Ph. N. – Ce serait le ne-pas-connaître-autrui qui ferait la relation ?
E.L. – Le ne-pas-connaître n'est pas ici à comprendre comme une privation de la connaissance. L'imprévisibilité n'est la forme de l'altérité que relativement à la connaissance. Pour celle-ci, l'autre, c'est essentiellement ce qui est imprévisible. Mais l'altérité, dans l'éros, n'est pas synonyme de l'imprévisibilité. Ce n'est pas comme un raté du savoir que l'amour est amour.
Alors qu'en posant autrui comme liberté, en le pensant en termes de lumière, nous sommes obligés d'avouer l'échec de la communication, nous n'avons ici avoué que l'échec du mouvement qui tend à saisir ou à posséder une liberté. C'est seulement en montrant ce par quoi l'éros diffère de la possession et du pouvoir que nous pouvons admettre une communication dans l'éros. Il n'est ni une lutte ni une fusion, ni une connaissance. Il faut reconnaître sa place exceptionnelle parmi les relations. C'est la relation avec l'altérité, avec le mystère, c'est-à-dire avec l'avenir, avec ce qui, dans un monde où tout est là,n'est jamais là.
(…)
Ce qui est caressé n'est pas touché à proprement parler. Ce n'est pas le velouté ou la tiédeur de cette main donnée dans le contact que cherche la caresse. C'est cette recherche de la caresse qui en constitue l'essence, par le fait que la caresse ne sait pas ce qu'elle cherche. Ce "ne pas savoir", ce désordonné fondamental en est l'essentiel. Elle est comme un jeu avec quelque chose qui se dérobe, et un jeu absolument sans projet ni plan, non pas avec ce qui peut devenir nôtre et nous, mais avec quelque chose d'autre, toujours autre, toujours inaccessible, toujours à venir. Et la caresse est l'attente de cet avenir pur sans contenu.
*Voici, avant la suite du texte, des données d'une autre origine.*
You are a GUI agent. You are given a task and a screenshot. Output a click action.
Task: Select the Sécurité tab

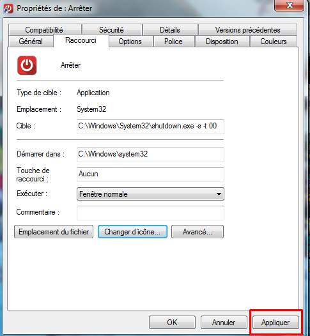(x=111, y=30)
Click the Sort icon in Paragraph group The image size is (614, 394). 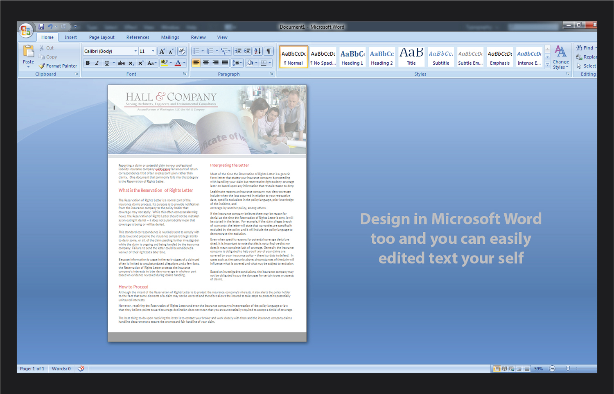[x=257, y=51]
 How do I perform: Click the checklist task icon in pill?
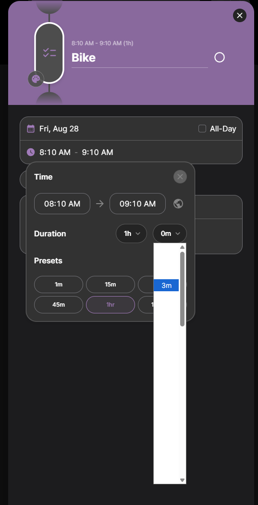[x=49, y=52]
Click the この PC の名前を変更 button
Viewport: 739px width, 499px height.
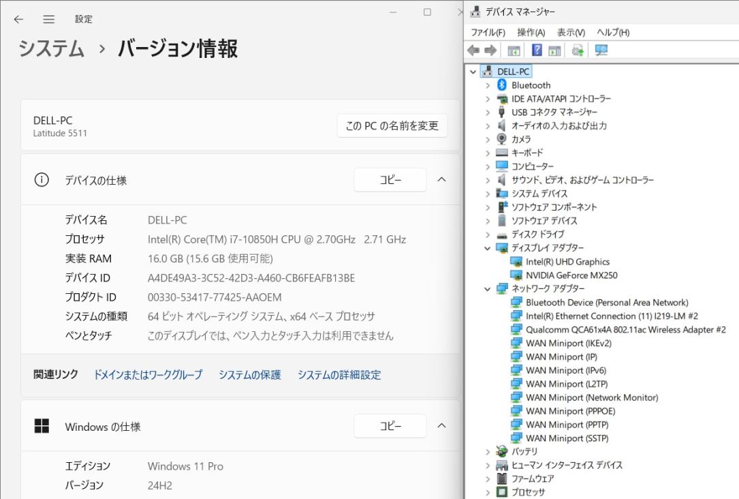pos(392,126)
Ainsi s'oppose cette idée d'Éros et d'irréductible altérité à cette mystique de l'amour par la connaissance – ou l'inverse. Plus loin, Emmanuel Lévinas évoque la paternité et cet autre même, l'étendant à une paternité non biologique, et alors, irrésistiblement, je pense à la relation murshid-murîd qui est précisément un lien où se mêle fréquemment la filiation des âmes et l'éros et quelques lignes plus loin, la relation maître-disciple est évoquée.